Elle referme la porte derrière elle et elle part...
Elle le laisse, elle est triste, déchirée, comme si on lui arrachait les tripes. Mais elle sait que cela vaut mieux. Les autres, autour d'elle, elle les entend encore parler, dire, critiquer, énoncer des pseudos vérités comme on énumère des clichés. A force de les écouter, elle a fini par les croire. Elle a fini par se dire que non, effectivement, elle n'en était pas capable, qu'elle n'était pas à la hauteur, qu'elle ne saurait jamais, qu'elle devrait avoir honte, qu'elle était égoïste, qu'elle ne pensait qu'à elle.
Alors elle s'est persuadée de cela, a intégré leur discours. Non, elle n'est pas une bonne mère. Alors elle le laisse, et elle part. La porte s'est déjà refermée.
Longtemps elle a lutté pour garder sa place, celle que lui avait attribuée la société. Souvent elle a voulu croire ce qu'ils disaient. Qu'un enfant est la plus belle chose au monde, qu'on doit tout faire pour lui, qu'une mère est une mère, avant même d'être une femme, qu'un enfant vaut bien tous les sacrifices de la terre, même les pires souffrances.
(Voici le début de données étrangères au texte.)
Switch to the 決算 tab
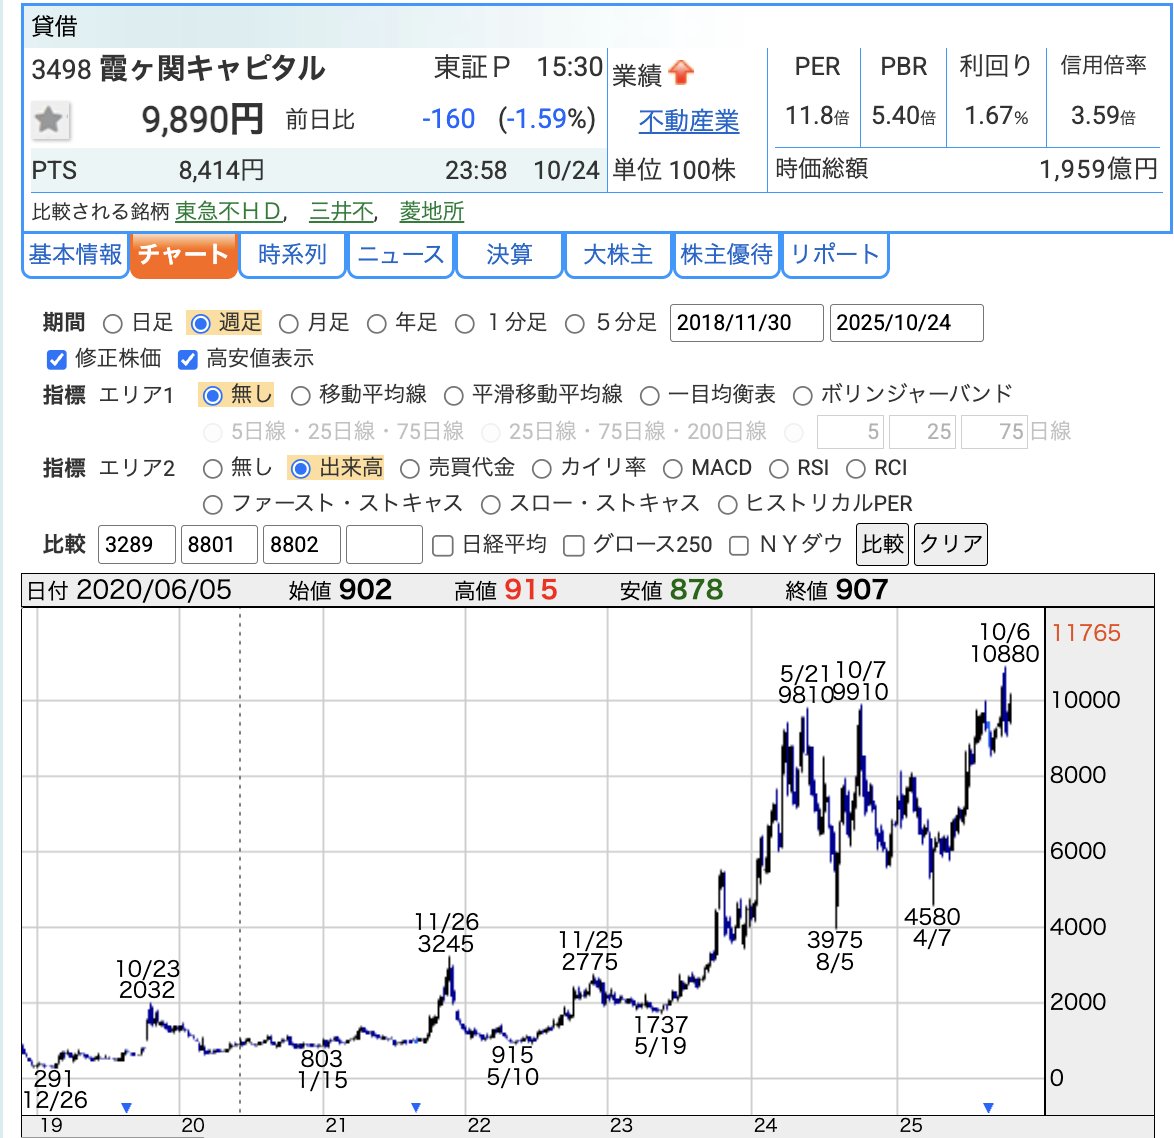This screenshot has width=1174, height=1138. (509, 255)
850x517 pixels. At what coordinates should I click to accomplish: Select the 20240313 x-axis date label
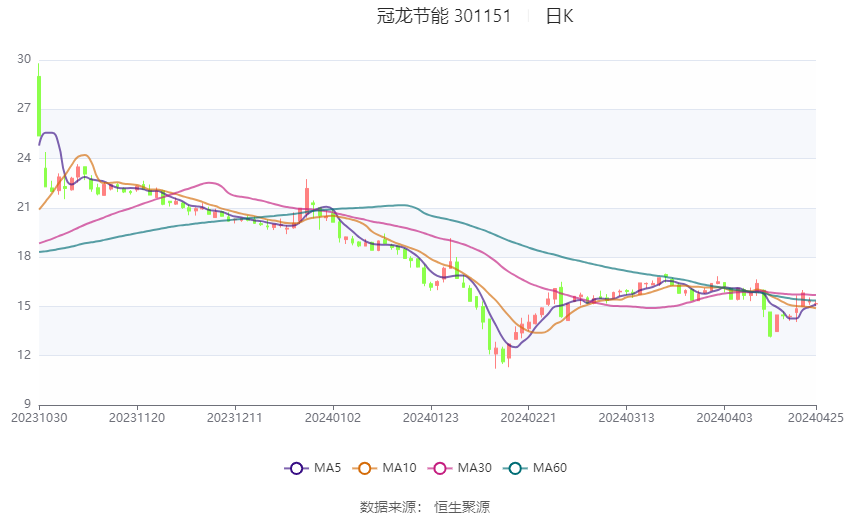(x=627, y=418)
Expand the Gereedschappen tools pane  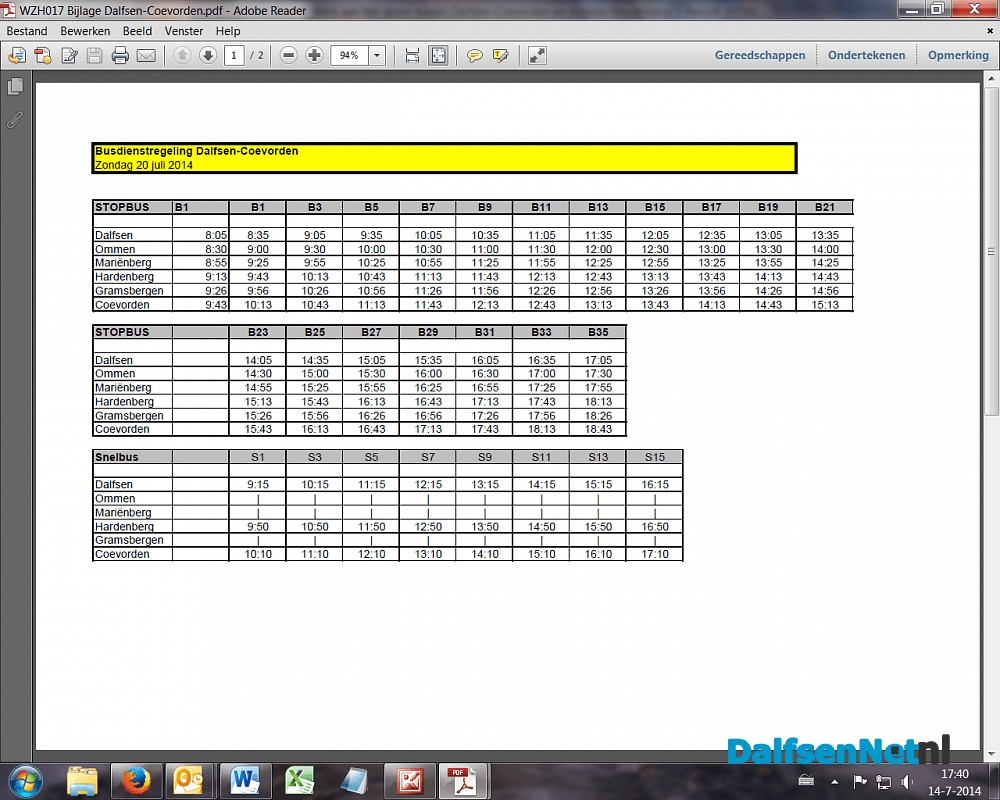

Et pour ce qui est de la souffrance, elle sait de quoi elle parle.
Et pour ce qui est de la souffrance, elle sait de quoi elle parle.
Personne n'a jamais su, elle n'en a jamais parlé. Parce qu'à force d'entendre tous ces beaux discours, elle en a eu honte, de cette souffrance. On lui disait que souffrir, c'était normal, que c'était le lot de toutes les mères, que cela avait toujours été ainsi, que ça ne changerait jamais, pourquoi cela changerait? On lui répétait qu'elle oublierait, qu'en voyant son enfant, le sacrifice qu'elle avait fait de son corps s'évaporerait. Mais d'évaporation, elle n'en a jamais vu, ni senti, même de très loin, même un petit peu. La douleur est restée, tous les jours, tout le temps et avec elle la colère, la haine même, l'envie de tout casser, de tout briser autour d'elle. Qui aurait pu la comprendre? Cet enfant, tous les jours lui rappelait cette agression, cette atteinte à son intégrité qu'on lui avait fait vivre le jour de la naissance. Alors, elle ne le disait à personne, mais elle n'arrivait pas à l'aimer, vraiment, sans que cela ne lui rappelle qu'elle n'était plus une femme, juste une mère, même pas une moitié de femme. Ce jour là, on lui aurait retiré qu'elle n'aurait pas dit non, qu'elle n'aurait pas crié, parce qu'elle était déjà muette de honte, parce qu'on l'avait déjà tuée.
Aujourd'hui, elle sait qu'elle a essayé, de l'aimer, d'oublier, de continuer à vivre même blessée. Elle sait qu'elle a tout tenté.
Elle regarde la porte close. Son enfant est derrière. Elle est seule, plus mère, plus femme, plus rien. La société a gagné. Elle a abdiqué.